# REQUIREMENT 1:
Which application areas of deep learning does the opening paragraph of the deep learning hardware guide name?

# TEXT PASSAGE:

Deep Learning with TensorFlow and Intel - a hardware and software guide for beginners

Deep Learning with TensorFlow and Intel - a hardware and software guide for beginners

Sponsored Post | 14 May 2019

Deep learning is the next big thing in tech, with applications in image processing, speech processing and natural language processing taking off, all based on the simple idea of an artificial neural network. There’s no dearth of pre-existing frameworks with which to implement a range of pre-designed models, many of which even have pre-trained weights - so you can jump right into the inference stage. But in order to add even a little customizability to your deep learning application, it will probably be necessary to have the right training and inference hardware.

Deep learning is a computationally intensive process, particularly during training, but also for inference. It involves a huge number of linear algebra operations, and this means that a well-planned hardware setup can go a long way in making your application perform well at the scale you need it to. But this is easier said than done, especially when on a budget. A faster computer should have a CPU with more cores and higher clock speed, right? But wait, what about GPUs or Graphical Processing Units, aren’t they supposed to be better at linear algebra operations? And what are these new kids on the block - FPGAs and ASICs?

Here is a step-by-step guide to setting up a workstation to get started with Deep Learning without breaking the bank. While there are many libraries for implementing deep learning topologies, this article is geared towards one of the most popular deep learning frameworks in use today - TensorFlow.

What you will need

Typically, a fully functional deep learning rig for non-commercial purposes - including research, competitions and even most initial-stage startups - will require the following:

  • A processing unit for desktop and development (a CPU with enough cores and frequency will suffice)

OR

  • a high-powered scalable CPU that can really crunch the numbers

OR

  • A processing unit for the deep learning computations (such as a CPU or GPU)

# GIVEN RECORDS:
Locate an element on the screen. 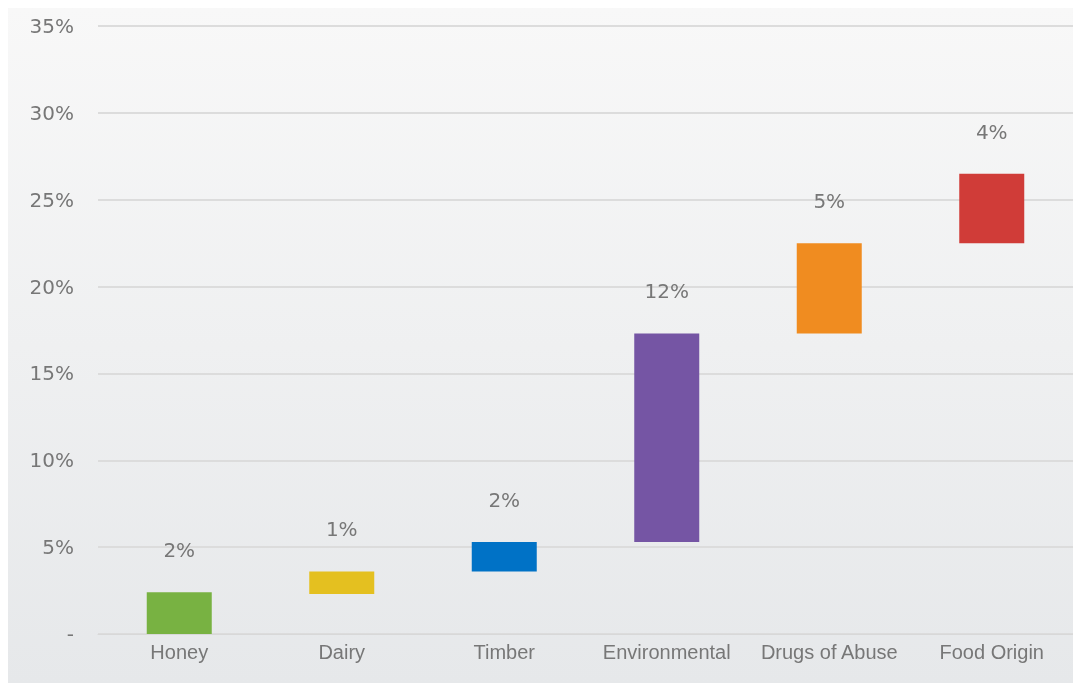 This screenshot has height=691, width=1081. y-tick-label: 5% is located at coordinates (58, 548).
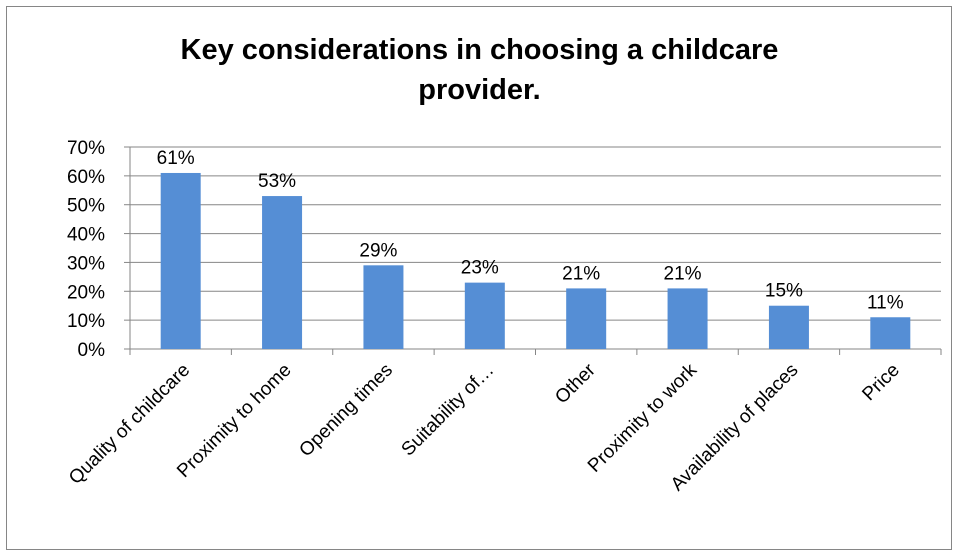 This screenshot has height=555, width=959. Describe the element at coordinates (86, 236) in the screenshot. I see `y-tick-label: 40%` at that location.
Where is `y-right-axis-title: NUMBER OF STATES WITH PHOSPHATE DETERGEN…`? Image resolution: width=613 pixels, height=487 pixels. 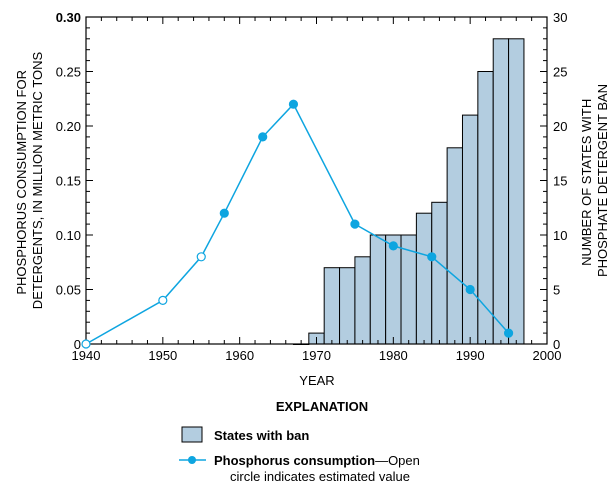
y-right-axis-title: NUMBER OF STATES WITH PHOSPHATE DETERGEN… is located at coordinates (594, 180).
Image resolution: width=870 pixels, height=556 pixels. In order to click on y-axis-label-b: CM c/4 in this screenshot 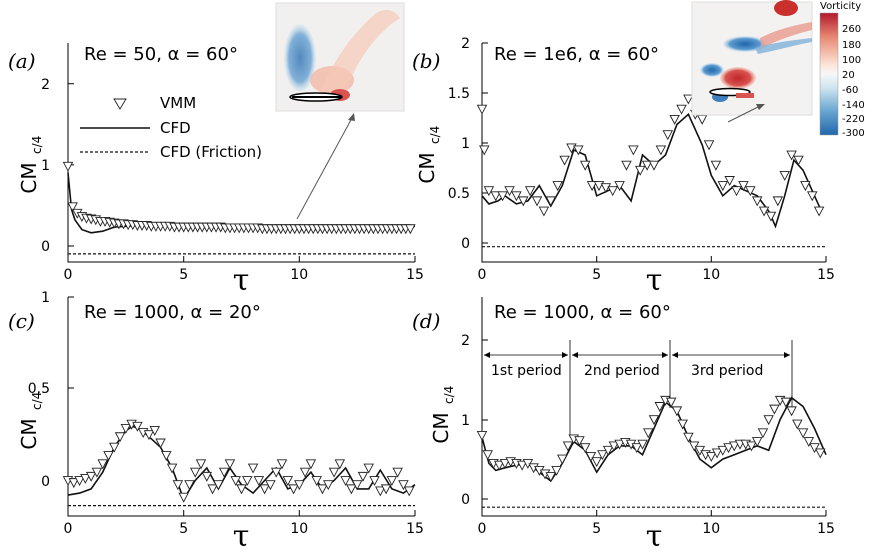, I will do `click(428, 155)`.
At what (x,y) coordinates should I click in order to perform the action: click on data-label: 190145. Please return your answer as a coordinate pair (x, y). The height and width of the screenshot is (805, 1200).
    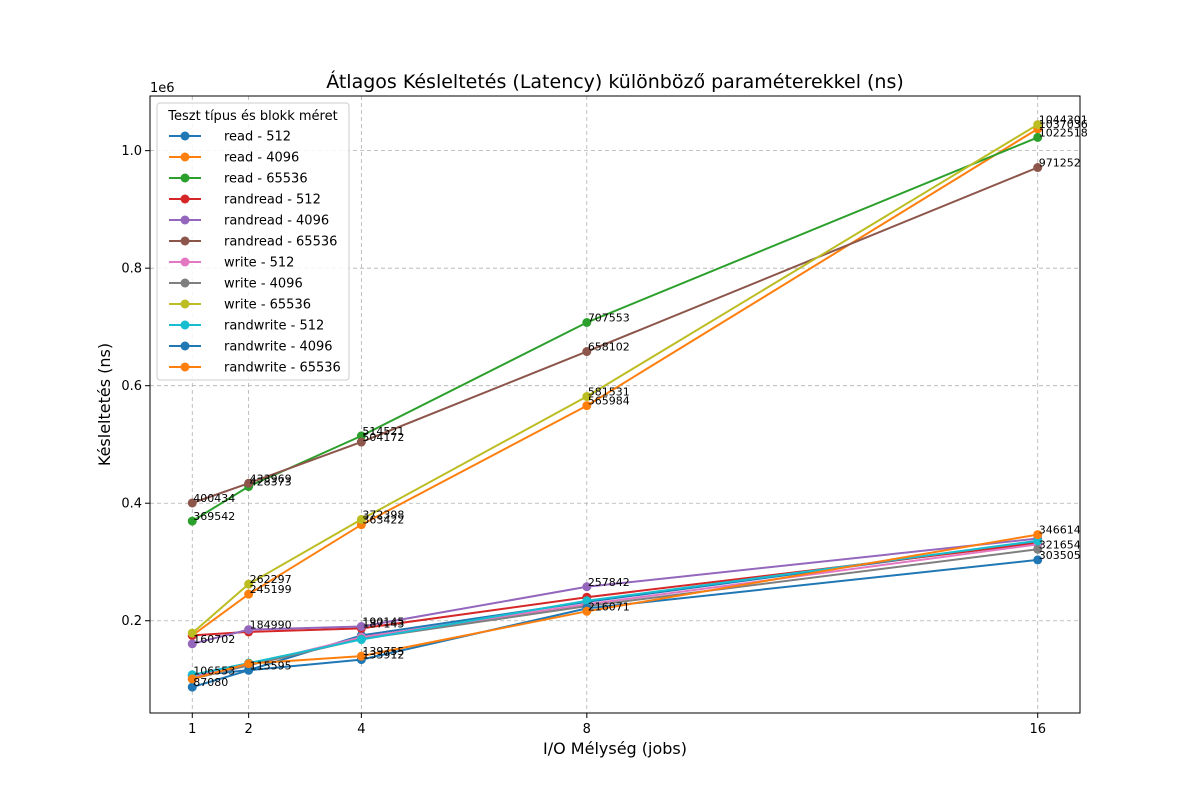
    Looking at the image, I should click on (383, 622).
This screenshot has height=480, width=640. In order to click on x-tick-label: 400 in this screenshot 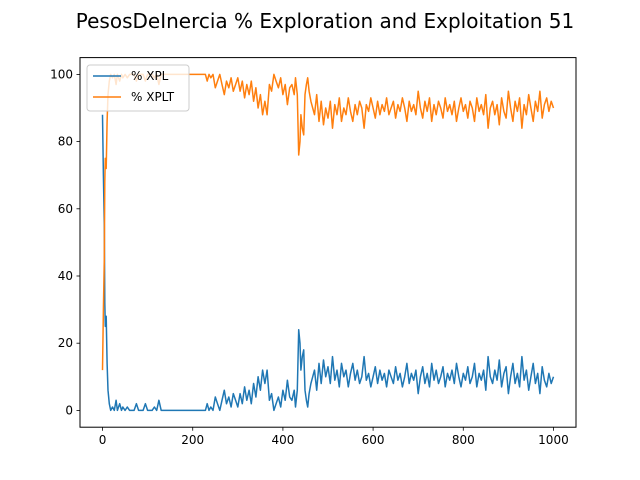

# REQUIREMENT 2:
How many lines of the rows above contain the string "should", with case counting? Reply with the number alone.

# ANSWER 1:
Image processing, speech processing, and natural language processing.

# ANSWER 2:
2